General Introduction

Microscopes based on Fresnel zone plates will often suffer from "energy drift" where the position of an observed sample feature will vary linearly with respect to the photon energy. This drift is due to systematic positioning errors that occur when the zone plate Z-axis stage moves, and has two parts:

  • Real Drift: The main drift problem is caused by the ZP stage not moving parallel to X-ray beam axis.
  • Virtual Drift: A related indirect drift problem is caused by the interferometer mirror surface not being parallel to the ZP stage movement, and the measured change in laser path length being included in the feedback system to erroneously adjust the sample fine stage.

Note that a drift will appear worse when looking more closely at it, i.e. the more one zooms in on a sample region, the more sensitive the measurements are to the drift. One should also never expect to completely eliminate drift, but only to minimise it until it is no longer significant.

Also note that changes in temperature can cause the distance between the sample and the interferometer mirrors to change and thus cause a random drift of the image with respect to the interferometric position measurements. This issue can only be addressed with careful instrument design and operation, and is completely separate from the drifts discussed in this article.

The consequences of an energy drift include:

  • Misaligned data: The data stacks must be aligned image-by-image in order to correctly interpret the observations.
  • Image Padding Requirements: Image stacks require padding in order to keep features of interest within the measured area over the full energy range.
  • Limited Fine-stage Movement: A large virtual drift will apply a significant feedback voltage which can push the limits of the sample fine stage and cause a mismatch between the calculate scan-tile regions and the achievable fine stage regions.
  • OSA drift: The OSA alignment is affected by the real drift, but not the virtual drift and so can significantly drift with energy when the sample doesn't (due to the real and virtual drifts being opposite and equal). Since the OSA alignment doesn't require such high precision as the sample, it is typically only an issue when making large changes in energy, such as switching between well-separated absorption edges.
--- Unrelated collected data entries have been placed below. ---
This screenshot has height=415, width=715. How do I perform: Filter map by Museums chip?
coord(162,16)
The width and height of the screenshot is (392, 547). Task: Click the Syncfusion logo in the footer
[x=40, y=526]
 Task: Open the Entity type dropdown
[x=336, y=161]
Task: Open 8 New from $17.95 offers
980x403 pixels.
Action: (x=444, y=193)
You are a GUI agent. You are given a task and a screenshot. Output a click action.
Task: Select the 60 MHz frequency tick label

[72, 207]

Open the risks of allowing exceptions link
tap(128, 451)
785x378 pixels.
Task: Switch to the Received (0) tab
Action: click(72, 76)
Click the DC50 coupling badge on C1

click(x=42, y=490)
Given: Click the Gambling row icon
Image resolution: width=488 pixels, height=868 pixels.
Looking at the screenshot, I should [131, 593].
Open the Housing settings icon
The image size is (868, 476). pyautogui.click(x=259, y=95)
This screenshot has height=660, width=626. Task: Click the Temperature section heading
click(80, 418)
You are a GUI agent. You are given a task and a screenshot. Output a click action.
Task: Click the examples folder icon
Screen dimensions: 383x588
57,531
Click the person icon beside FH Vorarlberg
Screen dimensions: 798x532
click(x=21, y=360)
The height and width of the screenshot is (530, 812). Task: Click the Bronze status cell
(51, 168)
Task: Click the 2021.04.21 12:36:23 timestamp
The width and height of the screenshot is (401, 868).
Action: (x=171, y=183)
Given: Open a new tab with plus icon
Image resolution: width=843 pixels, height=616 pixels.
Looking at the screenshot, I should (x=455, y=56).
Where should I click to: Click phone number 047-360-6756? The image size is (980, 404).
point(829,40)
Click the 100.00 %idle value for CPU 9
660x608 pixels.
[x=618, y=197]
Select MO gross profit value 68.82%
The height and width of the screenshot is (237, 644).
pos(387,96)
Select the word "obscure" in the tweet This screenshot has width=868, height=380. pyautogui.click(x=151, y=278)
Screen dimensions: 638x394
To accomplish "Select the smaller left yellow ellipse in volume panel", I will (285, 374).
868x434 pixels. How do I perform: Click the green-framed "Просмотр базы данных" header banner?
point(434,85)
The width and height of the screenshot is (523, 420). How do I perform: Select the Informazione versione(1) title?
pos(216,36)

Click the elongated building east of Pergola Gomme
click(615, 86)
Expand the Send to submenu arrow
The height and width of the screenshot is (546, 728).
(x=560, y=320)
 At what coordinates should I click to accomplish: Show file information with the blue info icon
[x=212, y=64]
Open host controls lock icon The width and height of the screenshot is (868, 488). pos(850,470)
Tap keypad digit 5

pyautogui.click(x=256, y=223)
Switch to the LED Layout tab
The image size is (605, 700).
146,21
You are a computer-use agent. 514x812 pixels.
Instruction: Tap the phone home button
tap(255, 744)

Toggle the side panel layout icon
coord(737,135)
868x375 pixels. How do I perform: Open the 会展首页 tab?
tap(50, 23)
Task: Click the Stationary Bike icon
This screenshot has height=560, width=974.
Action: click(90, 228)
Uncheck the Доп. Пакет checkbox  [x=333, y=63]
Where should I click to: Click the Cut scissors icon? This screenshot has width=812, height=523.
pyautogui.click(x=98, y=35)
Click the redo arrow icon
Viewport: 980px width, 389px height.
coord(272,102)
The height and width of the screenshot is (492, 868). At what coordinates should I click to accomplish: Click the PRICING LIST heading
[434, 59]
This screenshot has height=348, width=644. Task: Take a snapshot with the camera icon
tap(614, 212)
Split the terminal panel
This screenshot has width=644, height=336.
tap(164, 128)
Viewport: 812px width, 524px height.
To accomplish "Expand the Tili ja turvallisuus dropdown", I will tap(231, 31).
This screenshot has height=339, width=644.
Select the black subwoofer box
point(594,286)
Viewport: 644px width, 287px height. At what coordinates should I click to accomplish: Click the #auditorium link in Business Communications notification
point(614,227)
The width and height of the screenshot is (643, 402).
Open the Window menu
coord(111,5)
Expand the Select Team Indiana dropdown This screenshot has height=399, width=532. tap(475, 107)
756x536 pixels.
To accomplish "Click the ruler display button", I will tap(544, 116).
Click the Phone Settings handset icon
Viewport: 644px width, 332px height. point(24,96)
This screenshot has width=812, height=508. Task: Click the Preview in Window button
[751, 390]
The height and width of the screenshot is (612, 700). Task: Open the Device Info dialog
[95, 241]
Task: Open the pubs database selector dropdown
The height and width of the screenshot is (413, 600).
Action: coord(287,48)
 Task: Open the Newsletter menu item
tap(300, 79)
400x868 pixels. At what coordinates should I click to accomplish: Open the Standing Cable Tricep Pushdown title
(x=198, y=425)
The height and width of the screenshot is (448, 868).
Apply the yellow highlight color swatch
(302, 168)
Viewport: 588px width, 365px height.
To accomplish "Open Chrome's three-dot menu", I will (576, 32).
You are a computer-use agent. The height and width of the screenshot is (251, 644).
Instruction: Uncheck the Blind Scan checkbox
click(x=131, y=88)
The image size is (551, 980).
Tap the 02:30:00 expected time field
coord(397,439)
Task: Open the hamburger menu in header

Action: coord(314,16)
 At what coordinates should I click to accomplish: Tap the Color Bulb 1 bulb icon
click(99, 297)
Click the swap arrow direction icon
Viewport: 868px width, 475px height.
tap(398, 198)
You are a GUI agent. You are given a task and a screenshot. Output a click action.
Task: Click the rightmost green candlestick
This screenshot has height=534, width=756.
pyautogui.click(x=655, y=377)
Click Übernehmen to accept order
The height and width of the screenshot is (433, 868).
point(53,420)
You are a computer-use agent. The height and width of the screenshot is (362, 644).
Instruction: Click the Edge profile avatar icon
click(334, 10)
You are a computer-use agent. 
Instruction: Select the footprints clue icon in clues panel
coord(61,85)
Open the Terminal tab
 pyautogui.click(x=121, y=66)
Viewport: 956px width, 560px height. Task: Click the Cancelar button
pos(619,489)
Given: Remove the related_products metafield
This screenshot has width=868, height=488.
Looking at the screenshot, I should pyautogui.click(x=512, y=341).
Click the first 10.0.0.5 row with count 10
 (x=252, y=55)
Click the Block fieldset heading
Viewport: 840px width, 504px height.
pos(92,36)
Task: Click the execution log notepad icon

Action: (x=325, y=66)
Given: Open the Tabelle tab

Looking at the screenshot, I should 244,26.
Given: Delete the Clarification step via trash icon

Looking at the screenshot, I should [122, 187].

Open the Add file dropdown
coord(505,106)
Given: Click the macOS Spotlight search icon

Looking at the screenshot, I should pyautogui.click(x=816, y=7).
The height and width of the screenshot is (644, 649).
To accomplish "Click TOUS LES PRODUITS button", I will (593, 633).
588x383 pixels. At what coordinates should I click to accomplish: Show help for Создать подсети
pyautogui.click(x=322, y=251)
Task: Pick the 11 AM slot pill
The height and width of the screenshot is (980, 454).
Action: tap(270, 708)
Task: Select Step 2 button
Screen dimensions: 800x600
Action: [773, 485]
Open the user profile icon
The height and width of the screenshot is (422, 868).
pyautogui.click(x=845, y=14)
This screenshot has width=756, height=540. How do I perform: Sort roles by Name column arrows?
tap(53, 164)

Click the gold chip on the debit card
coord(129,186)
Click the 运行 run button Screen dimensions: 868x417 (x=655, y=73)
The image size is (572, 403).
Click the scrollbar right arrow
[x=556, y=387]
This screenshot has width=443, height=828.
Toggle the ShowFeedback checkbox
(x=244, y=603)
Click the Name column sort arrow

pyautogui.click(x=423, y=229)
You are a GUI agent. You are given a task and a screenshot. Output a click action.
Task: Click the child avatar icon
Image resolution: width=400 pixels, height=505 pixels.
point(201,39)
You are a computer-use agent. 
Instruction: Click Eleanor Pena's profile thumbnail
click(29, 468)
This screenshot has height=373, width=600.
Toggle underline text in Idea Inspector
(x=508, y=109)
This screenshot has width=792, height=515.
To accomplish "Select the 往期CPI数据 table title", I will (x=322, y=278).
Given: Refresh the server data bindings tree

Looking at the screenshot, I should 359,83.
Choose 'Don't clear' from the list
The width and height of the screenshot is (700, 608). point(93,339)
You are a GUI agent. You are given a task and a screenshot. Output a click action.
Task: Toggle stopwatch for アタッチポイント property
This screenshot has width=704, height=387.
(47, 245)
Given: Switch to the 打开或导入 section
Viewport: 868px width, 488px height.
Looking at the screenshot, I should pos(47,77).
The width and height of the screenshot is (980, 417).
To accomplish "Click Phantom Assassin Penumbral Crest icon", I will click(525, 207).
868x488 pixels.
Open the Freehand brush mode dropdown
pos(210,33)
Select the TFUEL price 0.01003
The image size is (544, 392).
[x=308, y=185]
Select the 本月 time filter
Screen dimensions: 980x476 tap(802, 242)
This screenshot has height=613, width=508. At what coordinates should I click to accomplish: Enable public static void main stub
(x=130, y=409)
There are a number of strategies for dealing with energy drift:

  • Post-fix: Simply align the images during the data analysis.
  • Rotate Endstation: This essentially adjusts the X-ray beam axis. One can choose to either minimise the real drift, or to match the virtual drift (with opposite sense) so that they cancel each other out. Note that translating the endstation also results in a small rotation of the X-ray beam axis and so one should take care to reoptimise the endstation position after each rotation. The size and distance of the entrance apertures may limit the amount of endstation rotation that can be applied before the beam is clipped. Note that X/Y translation of the zone plate with respect to the optical source (e.g. monochromator exit slits) is also an effective rotation of the X-ray beam axis.
  • Rotate Zone Plate Stage: Rotating the zone plate stage to match the X-ray beam axis will minimise the real drift. However, such adjustments are often laborious and clumsy such that rotating the entire vacuum chamber is usually preferable.
  • Adjust Interferometer Mirrors: This can be applied to either minimise the virtual drift, or to cancel the real drift. In practice, such adjustments can be very difficult and inconvenient due to the need to vent the system to access the manual adjustment screws and a limited number of adjustment screws included in the implementation of the interferometer system. One must also meet the constraints of having the interferometer beams sufficiently overlap at the detector.
  • Feedback Correction: Drifts can be countered by applying a ZP-Z dependent correction to the transform to X/Y position that is calculated by Orocos. A software correction can cancel a virtual drift completely by neutralising erroneous feedback and the only negative consequence would be an extra shift in the coordinate system when the interferometer is reset (the extra shift is proportional to the difference in energy from the previous reset). However, using a software correction to minimise a real drift will increase feedback signals and can cause issues with the fine stage limits in extreme cases.

Best practice is to minimise the virtual drift by adjusting the interferometer mirrors, then minimise the real drift by rotating the endstation vacuum chamber, then using the feedback correction in Orocos to fine tune the drift correction.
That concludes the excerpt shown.